Philip Lubin, professor of astrophysics and cosmology at UC Santa Barbara, and graduate student Travis Brashears believe that to successfully establish contact with intelligent alien species, humans must turn our planet into an interstellar flashlight.
Those who donate to the project will have the option of placing data in space. For small money, a contributor can buy enough space for a fiery tweet, but, if more moolah is thrown down, one could conceivably upload movies, novels, music, or even a personal DNA sequence — a 90-gigabyte proposition.
Brashears hopes to get these wafer sets on board of every rocket leaving Earth.

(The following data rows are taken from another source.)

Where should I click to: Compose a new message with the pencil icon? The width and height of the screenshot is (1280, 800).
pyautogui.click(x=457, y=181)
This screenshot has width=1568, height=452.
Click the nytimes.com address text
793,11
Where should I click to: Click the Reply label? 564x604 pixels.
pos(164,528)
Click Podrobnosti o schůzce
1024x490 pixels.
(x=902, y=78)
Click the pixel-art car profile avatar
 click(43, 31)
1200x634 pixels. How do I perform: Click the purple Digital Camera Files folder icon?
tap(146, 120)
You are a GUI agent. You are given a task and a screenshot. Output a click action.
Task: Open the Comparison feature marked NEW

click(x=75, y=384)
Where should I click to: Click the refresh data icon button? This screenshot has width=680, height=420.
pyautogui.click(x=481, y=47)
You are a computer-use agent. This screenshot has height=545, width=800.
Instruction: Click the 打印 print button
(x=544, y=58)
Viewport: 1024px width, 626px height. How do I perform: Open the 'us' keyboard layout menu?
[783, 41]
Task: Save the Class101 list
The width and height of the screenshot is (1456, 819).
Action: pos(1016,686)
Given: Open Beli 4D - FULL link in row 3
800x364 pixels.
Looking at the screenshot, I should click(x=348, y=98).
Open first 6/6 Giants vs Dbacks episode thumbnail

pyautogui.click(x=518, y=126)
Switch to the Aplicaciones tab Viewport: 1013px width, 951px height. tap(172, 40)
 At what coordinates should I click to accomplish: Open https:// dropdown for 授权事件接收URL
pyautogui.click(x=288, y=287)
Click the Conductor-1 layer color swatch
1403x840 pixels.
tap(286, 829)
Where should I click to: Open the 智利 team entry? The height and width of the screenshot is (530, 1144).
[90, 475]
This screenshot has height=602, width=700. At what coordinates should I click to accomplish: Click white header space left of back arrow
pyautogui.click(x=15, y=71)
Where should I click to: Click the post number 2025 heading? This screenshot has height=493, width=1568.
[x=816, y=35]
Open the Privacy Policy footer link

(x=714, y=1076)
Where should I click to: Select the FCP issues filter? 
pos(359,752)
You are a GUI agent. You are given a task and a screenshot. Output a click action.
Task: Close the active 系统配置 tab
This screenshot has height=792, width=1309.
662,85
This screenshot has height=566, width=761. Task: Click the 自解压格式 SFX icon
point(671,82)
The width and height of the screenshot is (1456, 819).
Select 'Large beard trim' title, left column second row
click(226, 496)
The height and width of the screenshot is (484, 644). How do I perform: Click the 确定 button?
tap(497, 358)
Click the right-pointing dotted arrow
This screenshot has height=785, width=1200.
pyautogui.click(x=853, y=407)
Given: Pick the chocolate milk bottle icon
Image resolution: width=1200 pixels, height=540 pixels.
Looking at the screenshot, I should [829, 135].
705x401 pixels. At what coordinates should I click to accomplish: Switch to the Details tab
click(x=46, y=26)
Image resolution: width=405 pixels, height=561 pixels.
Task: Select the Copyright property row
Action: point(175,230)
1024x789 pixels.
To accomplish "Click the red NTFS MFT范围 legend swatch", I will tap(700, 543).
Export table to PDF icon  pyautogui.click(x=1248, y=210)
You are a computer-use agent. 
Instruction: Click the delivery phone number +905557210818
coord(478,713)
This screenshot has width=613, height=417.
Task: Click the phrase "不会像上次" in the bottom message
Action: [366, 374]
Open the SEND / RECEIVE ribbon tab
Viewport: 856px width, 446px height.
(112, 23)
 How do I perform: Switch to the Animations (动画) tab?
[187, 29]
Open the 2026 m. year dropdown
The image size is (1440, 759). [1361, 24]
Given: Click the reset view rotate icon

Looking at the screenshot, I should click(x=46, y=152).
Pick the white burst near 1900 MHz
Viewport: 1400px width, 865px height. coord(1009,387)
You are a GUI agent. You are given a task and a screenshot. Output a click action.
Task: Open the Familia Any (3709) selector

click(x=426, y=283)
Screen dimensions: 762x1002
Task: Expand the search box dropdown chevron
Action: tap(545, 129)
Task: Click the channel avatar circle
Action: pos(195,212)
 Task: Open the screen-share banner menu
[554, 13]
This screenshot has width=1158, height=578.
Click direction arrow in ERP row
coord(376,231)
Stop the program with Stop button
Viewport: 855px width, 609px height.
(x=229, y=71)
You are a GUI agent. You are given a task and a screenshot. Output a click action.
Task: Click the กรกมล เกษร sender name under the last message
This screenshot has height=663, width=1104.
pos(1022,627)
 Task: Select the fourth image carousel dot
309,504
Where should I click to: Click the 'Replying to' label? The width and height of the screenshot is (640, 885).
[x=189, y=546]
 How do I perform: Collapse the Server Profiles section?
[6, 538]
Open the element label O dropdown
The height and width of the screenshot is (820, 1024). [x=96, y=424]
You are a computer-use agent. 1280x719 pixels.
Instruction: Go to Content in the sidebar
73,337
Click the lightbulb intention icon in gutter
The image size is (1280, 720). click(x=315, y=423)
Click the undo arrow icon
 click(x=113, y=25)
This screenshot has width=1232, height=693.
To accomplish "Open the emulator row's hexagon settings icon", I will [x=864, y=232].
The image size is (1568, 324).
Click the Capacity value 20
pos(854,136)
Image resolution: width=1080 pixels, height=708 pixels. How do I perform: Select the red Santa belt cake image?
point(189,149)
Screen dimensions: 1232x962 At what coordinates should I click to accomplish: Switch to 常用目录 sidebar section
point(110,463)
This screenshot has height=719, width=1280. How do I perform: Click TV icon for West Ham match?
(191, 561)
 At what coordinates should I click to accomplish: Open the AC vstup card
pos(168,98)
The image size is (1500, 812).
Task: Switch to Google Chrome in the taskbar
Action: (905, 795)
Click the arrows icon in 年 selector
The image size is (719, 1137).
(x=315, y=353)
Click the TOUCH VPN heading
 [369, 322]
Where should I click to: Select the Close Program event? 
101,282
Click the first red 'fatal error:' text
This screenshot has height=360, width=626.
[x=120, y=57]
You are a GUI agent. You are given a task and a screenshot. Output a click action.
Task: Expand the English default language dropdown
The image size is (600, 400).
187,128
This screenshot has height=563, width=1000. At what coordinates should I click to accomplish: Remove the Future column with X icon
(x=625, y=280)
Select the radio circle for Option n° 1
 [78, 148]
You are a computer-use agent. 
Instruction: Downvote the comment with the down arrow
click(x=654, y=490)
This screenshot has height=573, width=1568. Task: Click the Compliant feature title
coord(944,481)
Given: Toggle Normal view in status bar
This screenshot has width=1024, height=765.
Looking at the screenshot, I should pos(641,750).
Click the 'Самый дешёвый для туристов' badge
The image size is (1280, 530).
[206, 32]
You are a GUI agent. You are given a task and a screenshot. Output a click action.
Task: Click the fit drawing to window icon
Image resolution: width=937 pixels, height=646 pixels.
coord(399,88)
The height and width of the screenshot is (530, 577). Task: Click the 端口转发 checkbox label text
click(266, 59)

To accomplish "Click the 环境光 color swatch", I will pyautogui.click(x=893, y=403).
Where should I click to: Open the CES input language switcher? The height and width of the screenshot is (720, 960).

The physicist, however, is keen on his major goal, the $100,000 construction of a high-powered laser somewhere on Earth to send light-based messages from humanity into space.
Sending out coded messages at the speed of light, in all directions, is the best way to announce ourselves to our neighboring universe, Lubin and Brashears claim.
"The packet of photons could contain your unique DNA sequence, sent out forever into the universe as ones and zeros, just like computer code," Lubin said, cited by Wired.
You are free to donate, but think twice when you choose what information you want to share with extraterrestrial intelligences. It would be an ultimate irony if some civilization chose to annihilate Earth based on the sound of its current pop music.
Or an even worse scenario was posited.
"Say some alien species picks up [a person's] DNA sequence, then we get invaded by a clone army of [that person]," Lubin said.